_Tasks and exercises_.
1. In the feature request on spire server node selectors, write out the stretch from "Now, the node" through "should be continous.", putting "single-use" in place of "one-shot".
2. Answer these from the feature request on spire server node selectors:
(a) According to the proposal, what is the plugin responsible for?
(b) When is the next node attestation triggered?
(c) In k8s, what changes should lead to the spire server selector being updated?
3. In the feature request on spire server node selectors, condense the paragraph beginning "Now, the node attestation flow" into one shorter sentence that keeps its main facts.

_Provided passage_.
Feature Request: Make the spire server's node selectors consistent with the real state

kongweiguo commented 1 year ago

Now, the node attestation flow seems to be a one-shot action. After the node attestation procedures, spire server side node attestation plugin will emit some selectors back to spire server. It seems, those selectors will never be changed/updated until the next node attestation which is only trigged at the begining of the spire agent.

Firstly, from a security architecture perspective, Security Attestation should be continous.

Secondly, spire server's workload entries scope should be accurate. Especially in large-scale production scenarios, in order to meet the scheduling needs of the business App, the labels and taints of the node/agent may be changed frequently.

So I want to request a mechanism to make the node selectors in the spire server to keep up with real world's changes in time. There's some scenarios:

In k8s, when the node taints or labels change, the spire server selector should be updated timely.
In the classic ec2 / ecs scenario, the node authentication plugin can obtain labels/tags of the nodes from the Public Cloud provider to create node selectors, but after the node attributes change, those selectors should also timely update.

Proposal: The spire agent provides a new interface to the plugin so that the plugin can actively trigger Attestation. The plugin is responsible for sensing environmental changes.

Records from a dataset
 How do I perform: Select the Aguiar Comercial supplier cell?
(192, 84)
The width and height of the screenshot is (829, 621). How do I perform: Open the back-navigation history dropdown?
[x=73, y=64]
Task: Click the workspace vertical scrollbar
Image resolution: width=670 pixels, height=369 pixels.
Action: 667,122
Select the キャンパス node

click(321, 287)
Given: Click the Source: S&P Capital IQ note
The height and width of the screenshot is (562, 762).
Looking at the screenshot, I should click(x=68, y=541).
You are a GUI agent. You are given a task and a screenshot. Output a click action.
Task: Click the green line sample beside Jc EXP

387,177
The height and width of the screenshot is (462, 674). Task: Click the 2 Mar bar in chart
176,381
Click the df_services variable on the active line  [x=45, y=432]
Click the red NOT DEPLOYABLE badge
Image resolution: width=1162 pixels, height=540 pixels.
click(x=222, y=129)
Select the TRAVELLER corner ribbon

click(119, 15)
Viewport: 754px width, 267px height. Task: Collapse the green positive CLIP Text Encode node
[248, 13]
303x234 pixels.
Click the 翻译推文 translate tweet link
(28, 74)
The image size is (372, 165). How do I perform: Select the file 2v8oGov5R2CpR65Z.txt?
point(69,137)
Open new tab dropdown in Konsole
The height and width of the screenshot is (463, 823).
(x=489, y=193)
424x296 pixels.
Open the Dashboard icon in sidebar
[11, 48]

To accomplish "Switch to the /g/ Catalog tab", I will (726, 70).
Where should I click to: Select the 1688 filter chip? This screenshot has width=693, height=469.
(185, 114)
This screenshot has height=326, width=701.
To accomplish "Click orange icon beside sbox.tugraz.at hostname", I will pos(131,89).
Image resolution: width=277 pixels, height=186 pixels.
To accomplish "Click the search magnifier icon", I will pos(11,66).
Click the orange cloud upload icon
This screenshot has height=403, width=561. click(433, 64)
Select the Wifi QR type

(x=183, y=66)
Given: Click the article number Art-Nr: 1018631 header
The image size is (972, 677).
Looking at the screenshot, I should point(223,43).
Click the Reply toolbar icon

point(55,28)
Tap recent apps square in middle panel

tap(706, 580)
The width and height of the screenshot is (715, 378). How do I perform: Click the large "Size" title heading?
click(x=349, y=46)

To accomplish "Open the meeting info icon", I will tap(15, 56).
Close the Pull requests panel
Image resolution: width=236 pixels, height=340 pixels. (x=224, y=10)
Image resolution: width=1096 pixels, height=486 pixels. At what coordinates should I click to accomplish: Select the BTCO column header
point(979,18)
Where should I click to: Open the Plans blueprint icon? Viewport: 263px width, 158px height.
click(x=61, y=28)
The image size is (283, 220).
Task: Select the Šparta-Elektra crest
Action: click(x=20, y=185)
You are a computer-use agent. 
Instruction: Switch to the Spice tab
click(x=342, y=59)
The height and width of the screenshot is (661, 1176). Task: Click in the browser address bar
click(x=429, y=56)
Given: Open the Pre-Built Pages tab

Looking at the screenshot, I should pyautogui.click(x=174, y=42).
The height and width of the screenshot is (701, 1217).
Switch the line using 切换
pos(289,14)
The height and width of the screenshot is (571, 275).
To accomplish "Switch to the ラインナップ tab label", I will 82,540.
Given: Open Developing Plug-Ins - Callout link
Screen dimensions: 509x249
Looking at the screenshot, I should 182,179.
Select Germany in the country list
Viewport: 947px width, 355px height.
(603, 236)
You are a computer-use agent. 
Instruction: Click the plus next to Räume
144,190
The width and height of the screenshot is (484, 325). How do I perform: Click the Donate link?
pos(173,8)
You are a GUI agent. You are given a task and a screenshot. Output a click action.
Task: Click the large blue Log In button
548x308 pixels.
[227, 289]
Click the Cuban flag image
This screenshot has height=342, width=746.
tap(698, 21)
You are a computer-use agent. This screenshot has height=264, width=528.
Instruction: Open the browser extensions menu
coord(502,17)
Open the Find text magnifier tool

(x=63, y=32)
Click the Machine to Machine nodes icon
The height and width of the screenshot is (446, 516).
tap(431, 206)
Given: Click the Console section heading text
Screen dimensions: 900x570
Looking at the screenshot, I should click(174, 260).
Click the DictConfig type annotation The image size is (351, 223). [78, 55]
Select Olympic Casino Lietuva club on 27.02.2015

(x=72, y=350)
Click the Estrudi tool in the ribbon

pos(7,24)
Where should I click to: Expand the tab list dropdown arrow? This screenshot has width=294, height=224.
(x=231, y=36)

_Replies_.
1.
Now, the node attestation flow seems to be a single-use action. After the node attestation procedures, spire server side node attestation plugin will emit some selectors back to spire server. It seems, those selectors will never be changed/updated until the next node attestation which is only trigged at the begining of the spire agent.

Firstly, from a security architecture perspective, Security Attestation should be continous.

2.
(a) Sensing environmental changes.
(b) Only at the beginning of the spire agent.
(c) Changes to the node taints or labels.

3. Node attestation appears to be a one-shot action: the server-side plugin sends selectors to the spire server, and they seem to stay unchanged until the next attestation, which happens only when the spire agent starts.